Home-buying and selling in England and Wales could be "faster and less stressful" under plans to simplify sales and tackle gazumping.
Communities Secretary Sajid Javid launched an eight-week review, saying he wanted to "hear from the industry" on how to streamline home-buying.
Ways of locking in deals and stopping sellers accepting higher offers at the last minute will be considered.
But Labour said the plans were "feeble" and "smack of political diversion".
"This is a government out of touch and out of ideas," said Shadow housing secretary John Healey. "After seven years of failure, ministers still have no plan to fix the housing crisis."
The current 'call for evidence' follows proposals announced this month to look at new ways to protect leaseholders and tenants from "rogue agents" - both part of a drive by Mr Javid to modernise and improve the housing market.
Although a million homes are bought and sold in England every year, a quarter of sales fall through, wasting hundreds of millions of pounds.
Gazumping - when a seller accepts a higher offer from a new buyer, having previously accepted a lower offer - is among the most contentious of house-buying practices.
Ministers will look at schemes such as "lock-in agreements" as a means of building confidence in the housing chain, which often collapse leaving those involved disappointed and out of pocket.
The review will also look at ways of speeding up the process of home-buying, and will consider how to advise home buyers and sellers so they are sale-ready.

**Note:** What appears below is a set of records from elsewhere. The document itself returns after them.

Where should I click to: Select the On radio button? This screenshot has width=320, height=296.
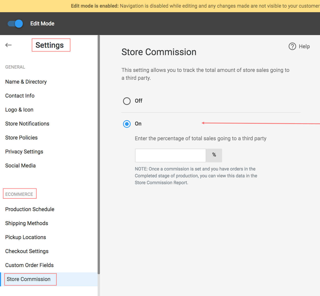(127, 124)
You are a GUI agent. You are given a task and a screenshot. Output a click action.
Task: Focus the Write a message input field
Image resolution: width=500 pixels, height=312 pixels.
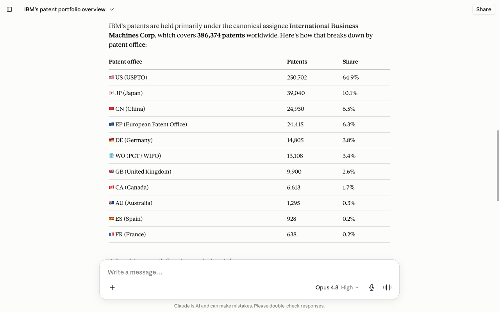[x=249, y=272]
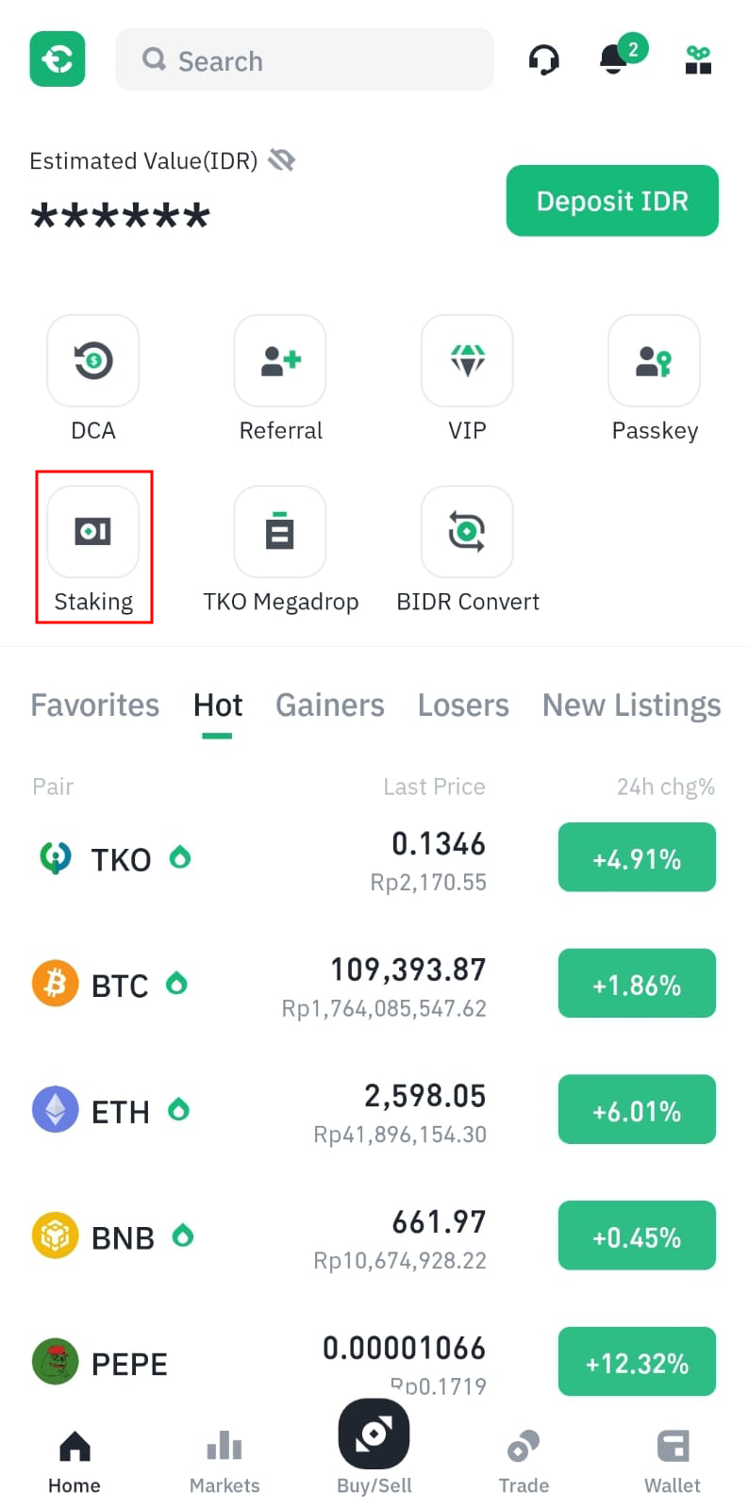Open the ETH pair row

pos(374,1110)
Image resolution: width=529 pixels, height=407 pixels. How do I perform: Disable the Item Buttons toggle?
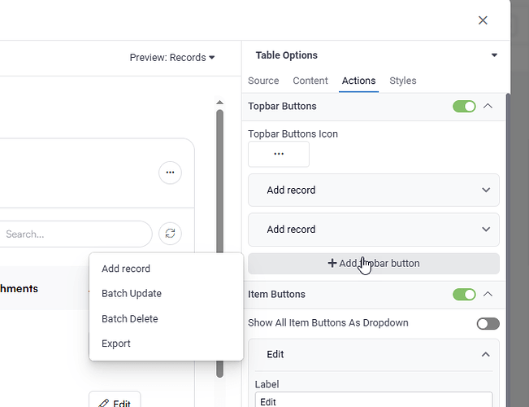(464, 294)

Mr Javid called on estate agents, mortgage lenders and solicitors to share their experiences of the housing market - in order to "help save people money and time so they can focus on what matters - finding their dream home".
He said: "Buying a home is one of life's largest investments, so if it goes wrong it can be costly. That's why we're determined to take action.

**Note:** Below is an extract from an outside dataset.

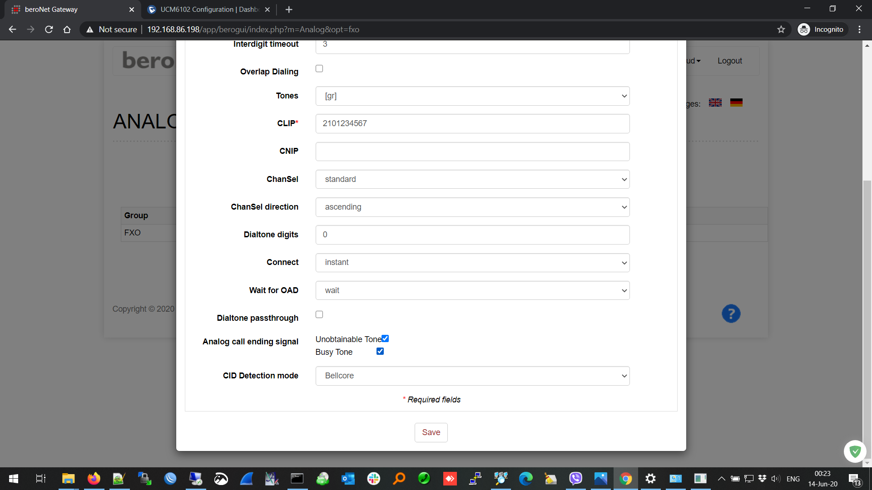Viewport: 872px width, 490px height.
Task: Click the Logout link
Action: tap(729, 61)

"We want to help everyone have a good quality home they can afford, and improving the process of buying and selling is part of delivering that. "
Alex Neill, of consumer magazine Which?, described the house-buying process as "outdated and flawed".

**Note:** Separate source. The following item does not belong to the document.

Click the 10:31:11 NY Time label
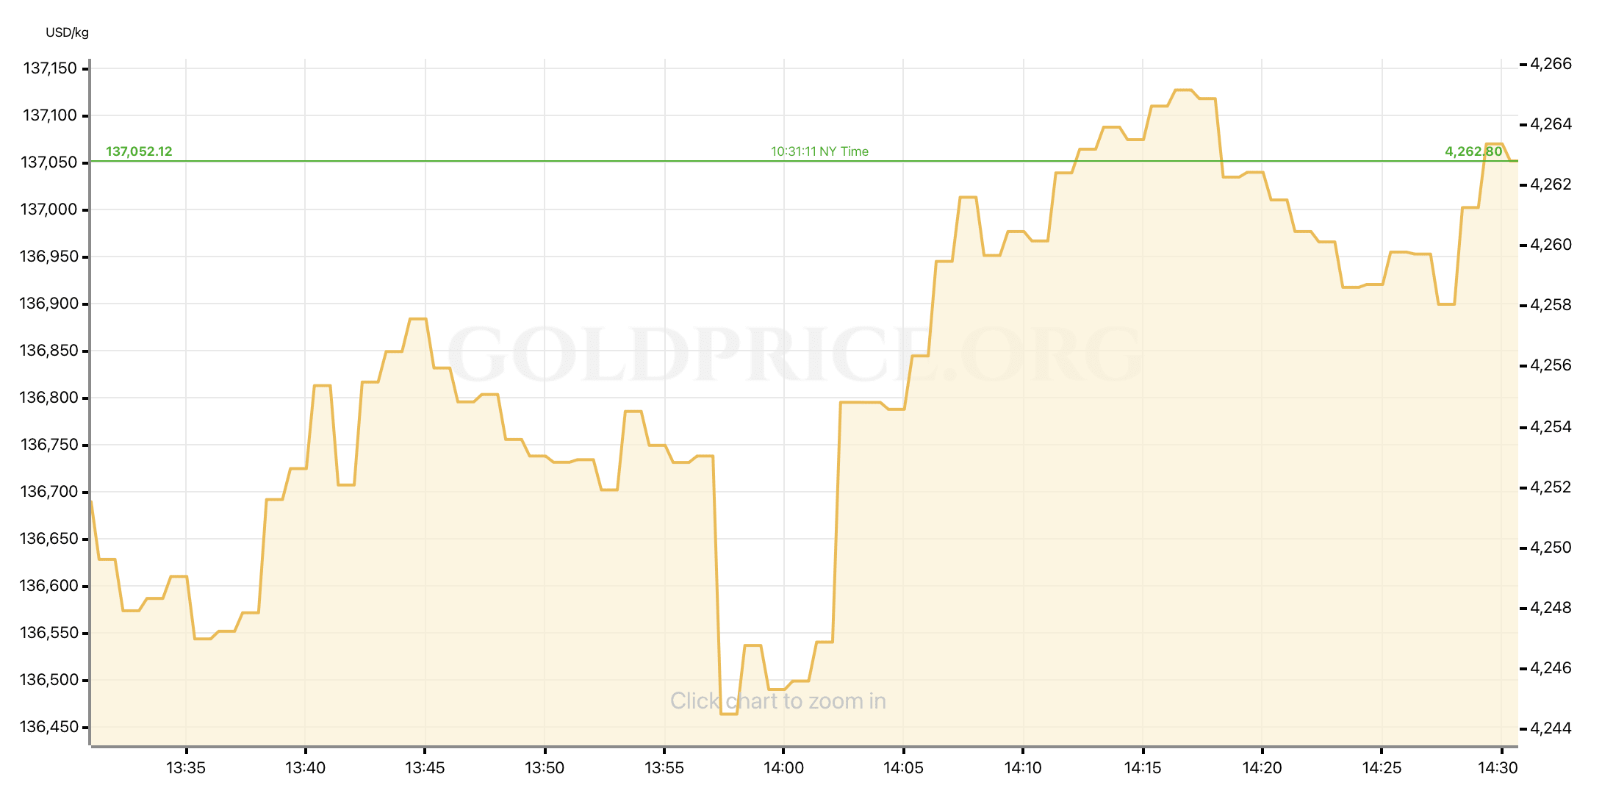coord(819,151)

"Buying a home can be one of the most stressful experiences in life, with sales often taking too long or falling through, with some consumers losing substantial sums of money.
"The government must put consumers first, ensuring that estate agents deliver a better service for both home-buyers and sellers and that the conveyancing process is simplified."
Mark Hayward, of the National Association of Estate Agents Propertymark, agreed there was "scope to improve the process for home buying and selling".
But the estate agent Robert Red from Wright Marshall estate agents said stopping gazumping was difficult to avoid because it was a legal obligation to pass on an offer to a client.
"No matter how distasteful I might find it, I have to, by law, report [an increased offer] to my client, and my client will make the decision about that offer, and I have to carry out their instructions via the legal process," he told BBC Radio 5 Live.
In a government survey of more than 2,000 people who have bought or sold a home recently, nearly half (46%) of sellers had concerns about a buyer changing their mind after making an offer.
The survey found a quarter (24%) of sellers said they would use a different estate agent if they had to go through the process again, while almost a third (32%) of sellers and 28% of buyers were dissatisfied with the other party's solicitor.